I was arguing that the thinking of the black consciousness tradition cannot be reconciled with the new political dispensation of South Africa. In fact, Biko presents a radical critique of post-1994 constitutional democracy, and the ANC-led project of nation-building and human rights ultimately functioned to sustain rather than undo historical structures of racial power and racial domination. In other words, race and racism remain fundamentally central to the country’s political and social landscape because the liberal non-racialism of the ANC, and of constitutional democracy failed, failed to undo the colonial and apartheid history of this country. Particularly in law and jurisprudence, we have failed to take seriously the Africanist and black radical tradition in how we understand the problem of justice.

What is your view on the government’s legal stance on racism and hate speech? Is slapping a fine or a jail term on convicted racists a solution to the problem?

South Africa, in part, cannot address racism because it is a racist polity. By this, I mean a society that’s ordered, governed and materially exist on the basis of the principle of white supremacy. 

It’s not simply that we are still struggling with the legacy of the past: we are stuck in the material structure of white supremacy: economically, politically, culturally and socially. We live in a society in which black lives are still devalued and dehumanised under unresolved structures of white power in South Africa. 
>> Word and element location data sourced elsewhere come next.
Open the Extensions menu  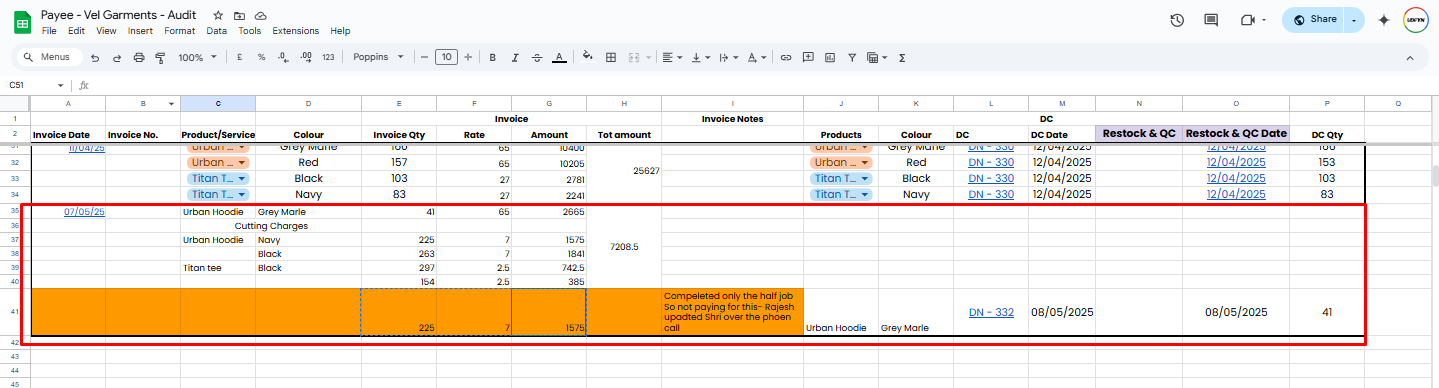pyautogui.click(x=296, y=31)
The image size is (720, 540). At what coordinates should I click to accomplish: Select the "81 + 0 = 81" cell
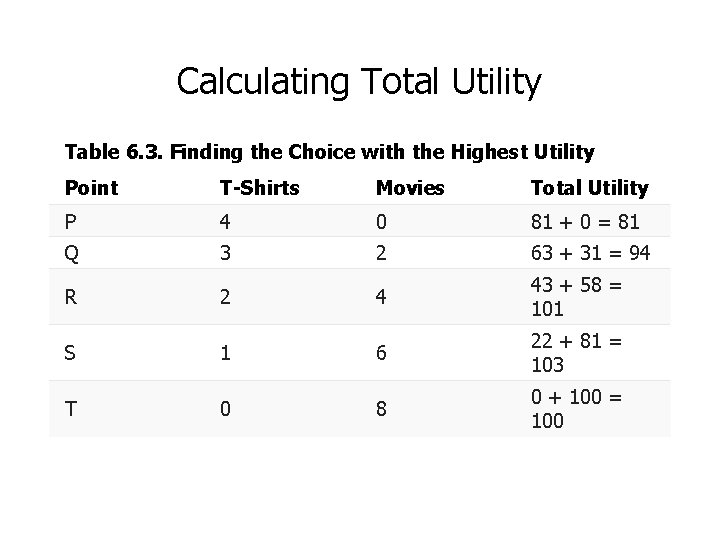click(584, 221)
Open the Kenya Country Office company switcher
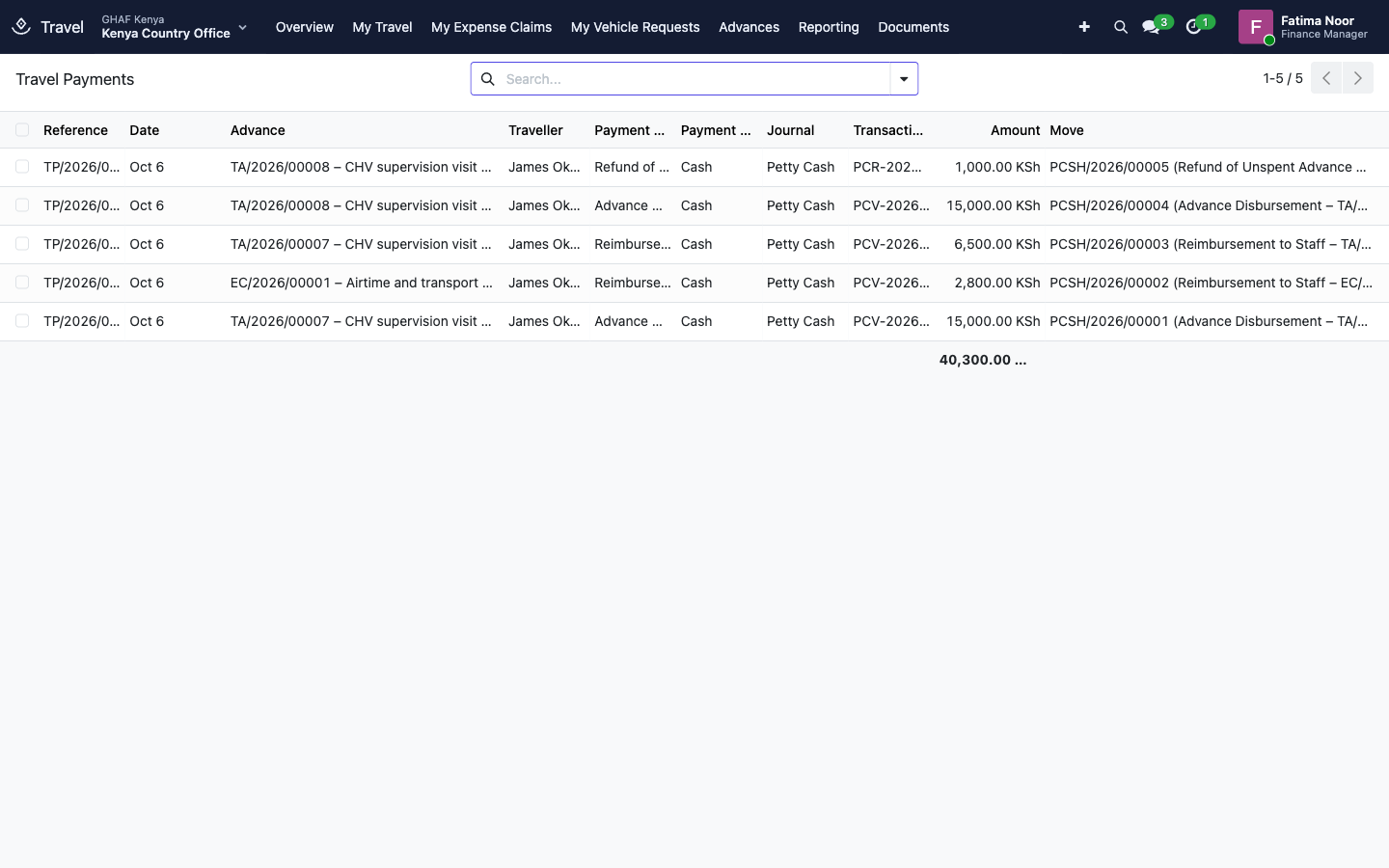 click(175, 27)
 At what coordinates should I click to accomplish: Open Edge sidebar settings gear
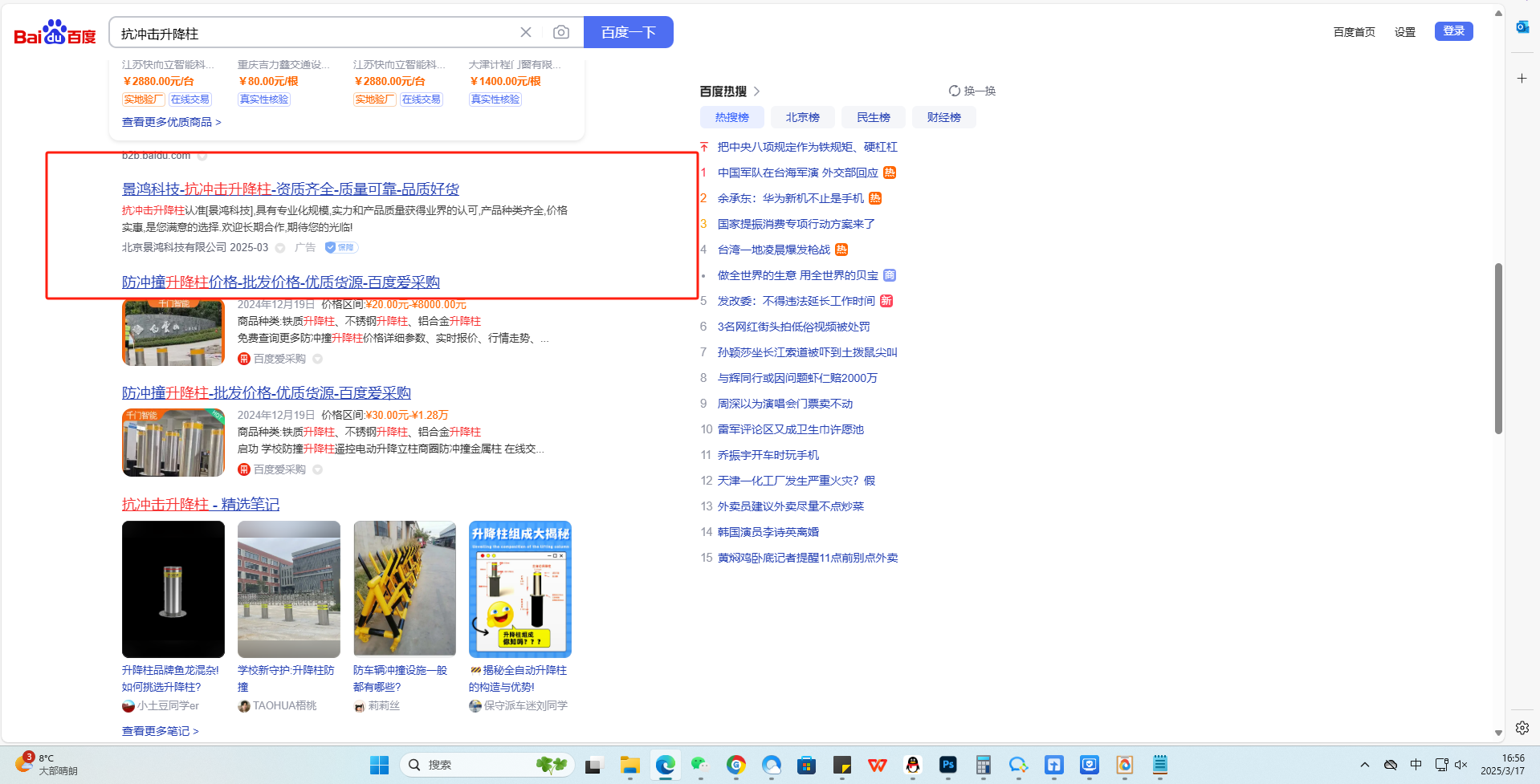[x=1522, y=728]
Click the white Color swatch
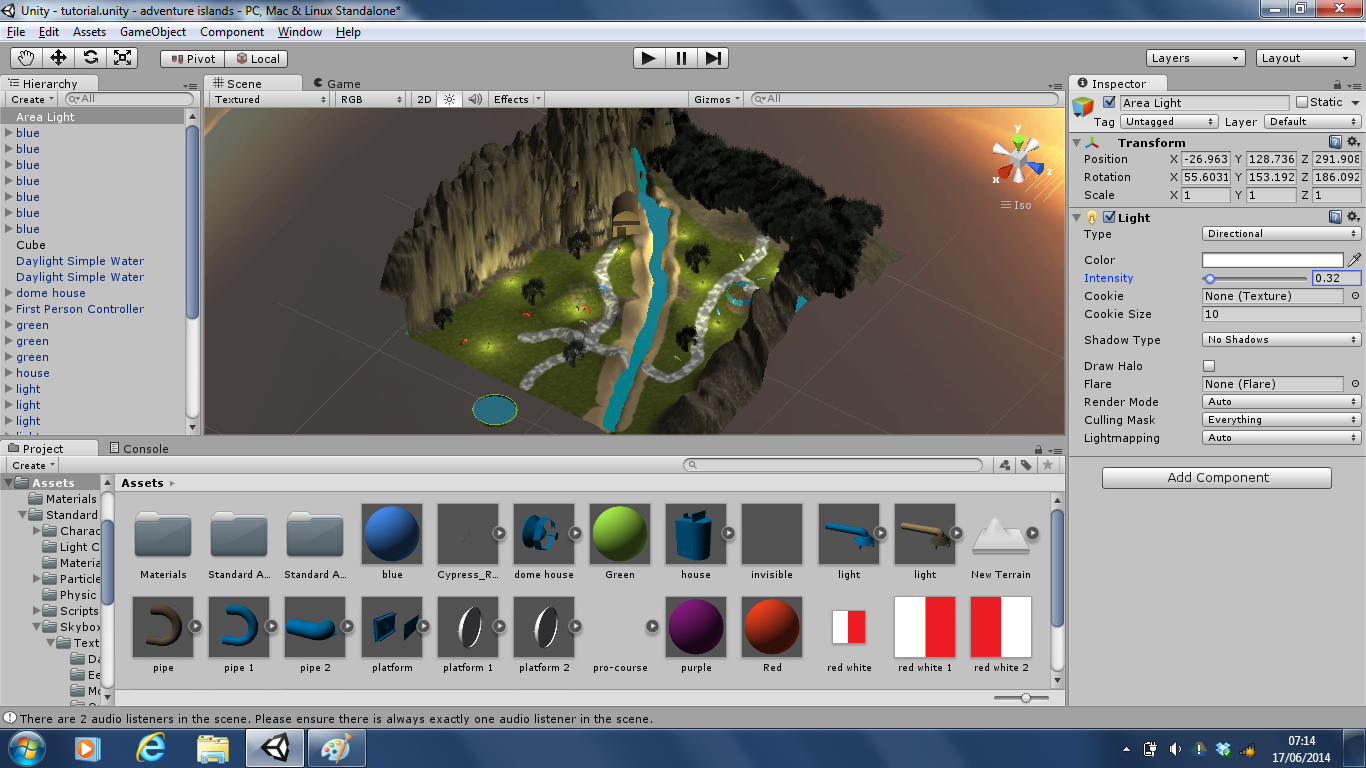This screenshot has width=1366, height=768. [1272, 260]
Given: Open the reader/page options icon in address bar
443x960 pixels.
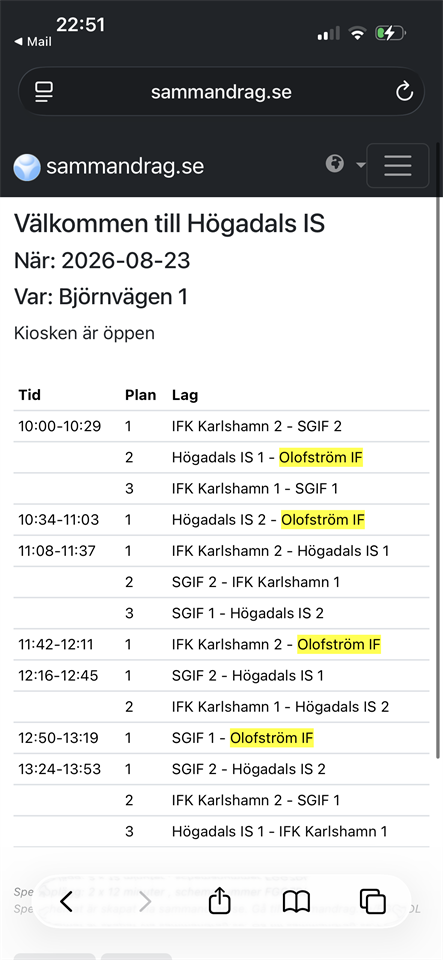Looking at the screenshot, I should tap(44, 92).
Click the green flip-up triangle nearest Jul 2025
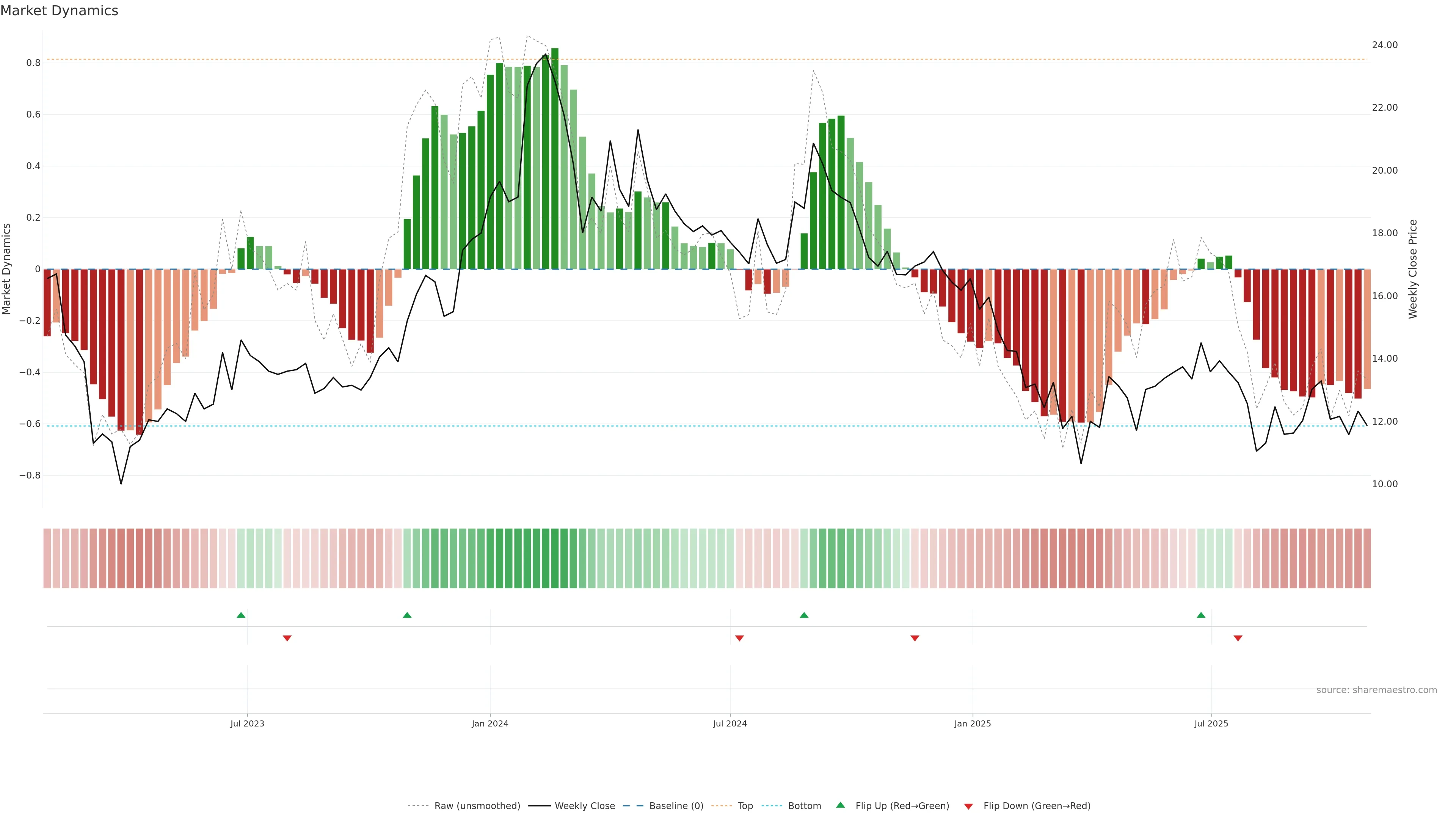Screen dimensions: 1456x819 pyautogui.click(x=1200, y=615)
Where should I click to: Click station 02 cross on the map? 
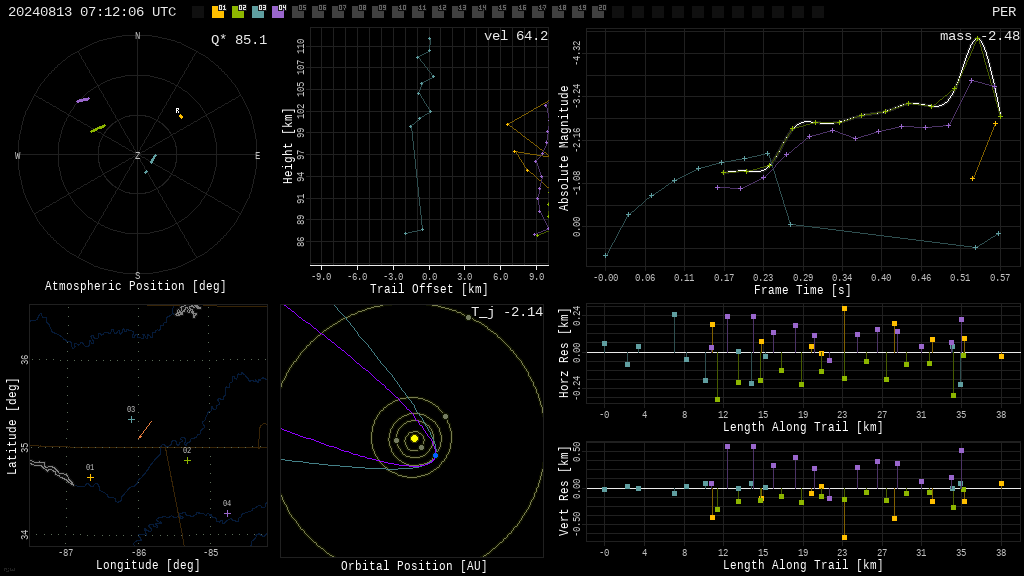coord(187,460)
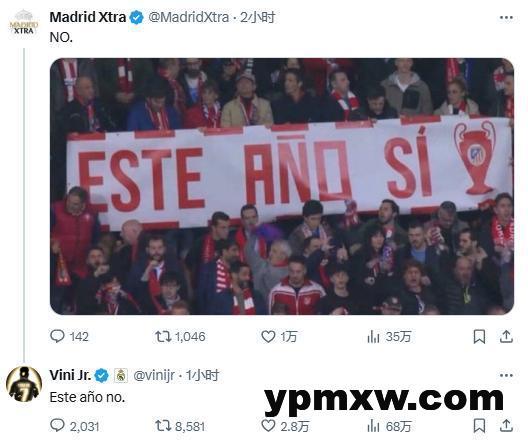Like the Madrid Xtra post

pos(279,336)
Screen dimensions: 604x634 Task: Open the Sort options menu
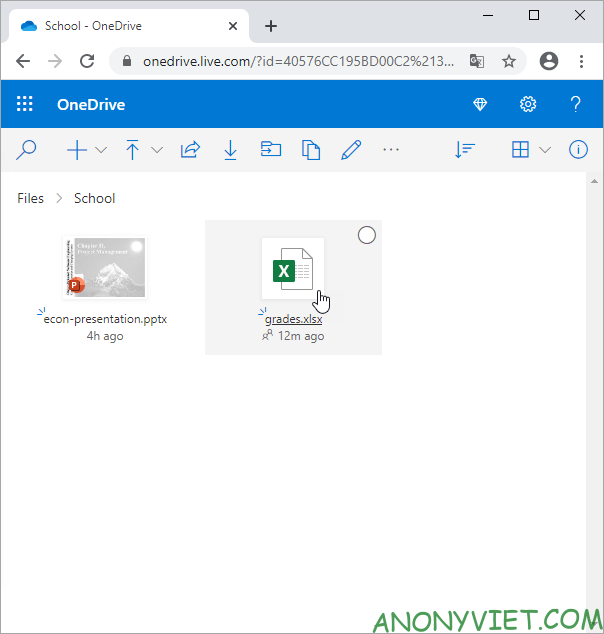point(464,150)
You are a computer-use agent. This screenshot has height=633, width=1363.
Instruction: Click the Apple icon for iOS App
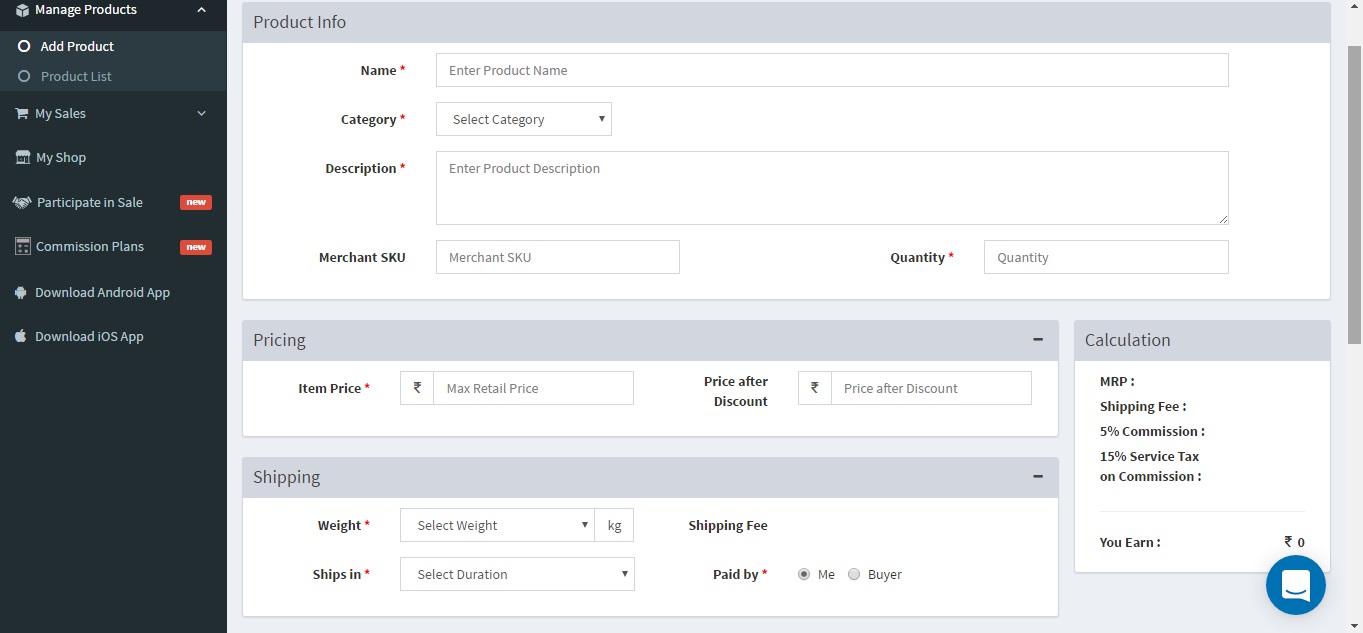(x=21, y=337)
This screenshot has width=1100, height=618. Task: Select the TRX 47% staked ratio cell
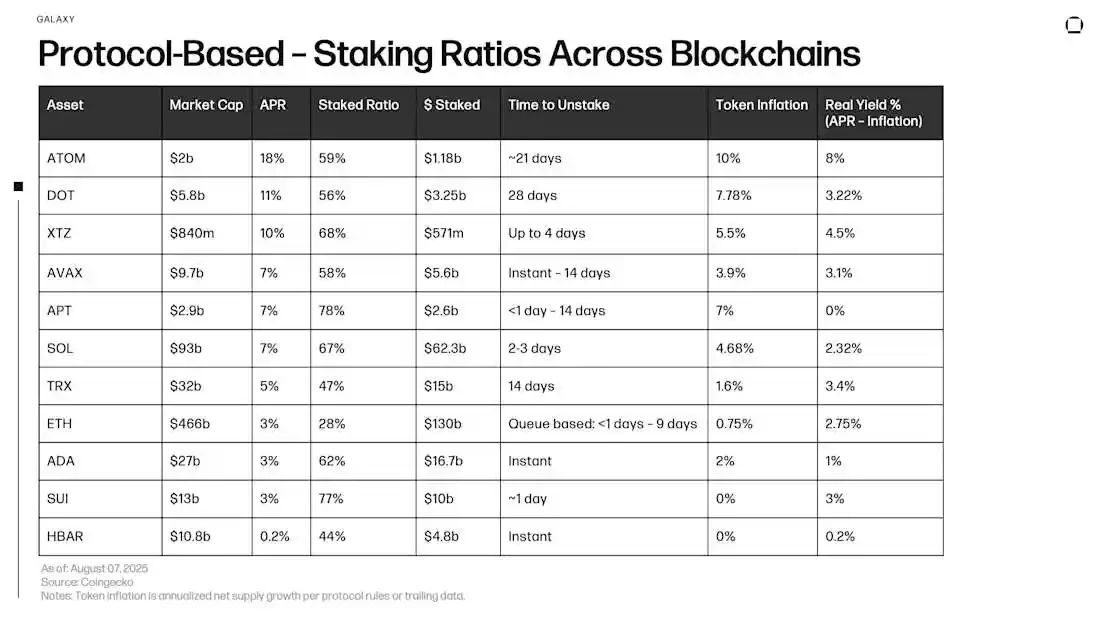click(331, 386)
What makes this theoretically interesting is that we live in a white supremacist society under black rule. That’s the betrayal of the promise of liberation that my study was trying to resolve. So any attempt to criminalise racism or create new policies on racism and combating racism will fail unless and until South Africa confronts its foundational problem of white supremacy and colonialism.

What advice would you give to the youth of South Africa?

The country’s future, the world, and human existence on the planet depend on us becoming more thoughtful, literate, more engaged, and aware of our surroundings. To arrive at a richer sense of ourselves in the world, we have to take reading more seriously as a way of life. 

So I can’t emphasise enough how important it is for young people to read and educate themselves. 

What do you do to relax amid your busy academic schedule?

I have never said “no” to a good party, and I’ve never missed out on a lovely bottle of wine. I’m also an avid hiker and appreciate good music. Due to Covid-19, I haven’t travelled a lot, but I do make a point of seeing the world. I have dinners with my partner and friends all the time. I don’t want to create the impression that I’m a workaholic, because I work hard and play harder [laughs]. 

I like African-American blues artists like Aretha Franklin and Roberta Flack, and I’ve also been listening to the Afro-Cuban pianist Omar Sosa. I lead quite a rich and active physical and social life, which is crucial for young academics. I’ve been lucky to do what I love, which is researching black intellectuals, so I don’t consider that work.